Where large performance gains have been realized, it was often associated with increasingly specialized compute units, such as GPU units added to the processor die, or external GPU- or FPGA-based accelerators. In many applications, accelerators struggle with limitations of the interconnect's performance (bandwidth and latency) or with limitations due to the interconnect's architecture (such as lacking memory coherence). Especially in the datacenter, improving the interconnect became paramount in moving toward a heterogeneous architecture in which hardware becomes increasingly tailored to specific compute workloads.

CAPI was developed to enable computers to more easily and efficiently attach specialized accelerators.
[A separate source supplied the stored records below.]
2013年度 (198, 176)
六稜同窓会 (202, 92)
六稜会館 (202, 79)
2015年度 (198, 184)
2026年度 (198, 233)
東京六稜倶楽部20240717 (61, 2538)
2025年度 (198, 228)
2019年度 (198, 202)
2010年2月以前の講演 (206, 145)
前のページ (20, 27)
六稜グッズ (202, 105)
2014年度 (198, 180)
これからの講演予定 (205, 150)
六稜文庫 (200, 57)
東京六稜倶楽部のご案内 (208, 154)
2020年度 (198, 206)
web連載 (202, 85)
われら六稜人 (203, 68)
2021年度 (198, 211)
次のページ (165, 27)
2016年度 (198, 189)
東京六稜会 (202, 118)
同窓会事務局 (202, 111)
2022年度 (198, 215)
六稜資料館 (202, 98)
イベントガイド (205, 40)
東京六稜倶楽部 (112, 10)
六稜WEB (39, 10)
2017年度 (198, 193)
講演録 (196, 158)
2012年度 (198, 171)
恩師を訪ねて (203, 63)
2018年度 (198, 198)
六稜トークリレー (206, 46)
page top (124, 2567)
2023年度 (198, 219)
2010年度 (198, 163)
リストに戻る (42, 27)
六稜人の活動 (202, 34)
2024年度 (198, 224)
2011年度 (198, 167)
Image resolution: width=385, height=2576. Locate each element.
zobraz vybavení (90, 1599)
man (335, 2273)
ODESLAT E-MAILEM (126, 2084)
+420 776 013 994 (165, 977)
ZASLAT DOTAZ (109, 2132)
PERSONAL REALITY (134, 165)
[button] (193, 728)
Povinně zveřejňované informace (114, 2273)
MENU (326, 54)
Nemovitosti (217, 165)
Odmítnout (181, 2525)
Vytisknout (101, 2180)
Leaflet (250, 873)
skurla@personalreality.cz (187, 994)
Memory intensive and computation intensive works like matrix multiplications for deep neural networks can be offloaded into CAPI-supported platforms. [3] It was designed by IBM for use in its POWER8 based systems which came to market in 2014. At the same time, IBM and several other companies founded the OpenPOWER Foundation to build an ecosystem around Power based technologies, including CAPI. In October 2016 several OpenPOWER partners formed the OpenCAPI Consortium together with GPU and CPU designer AMD and systems designers Dell EMC and Hewlett Packard Enterprise to spread the technology beyond the scope of OpenPOWER and IBM. [4]

On August 1, 2022, OpenCAPI specifications and assets were transferred to the Compute Express Link (CXL) Consortium. [5]

Implementation

CAPI

CAPI is implemented as a functional unit inside the CPU, called the Coherent Accelerator Processor Proxy (CAPP) with a corresponding unit on the accelerator called the Power Service Layer (PSL). The CAPP and PSL units acts like a cache directory so the attached device and the CPU can share the same coherent memory space, and the accelerator becomes an Accelerator Function Unit (AFU), a peer to other functional units integrated in the CPU. [6] [7]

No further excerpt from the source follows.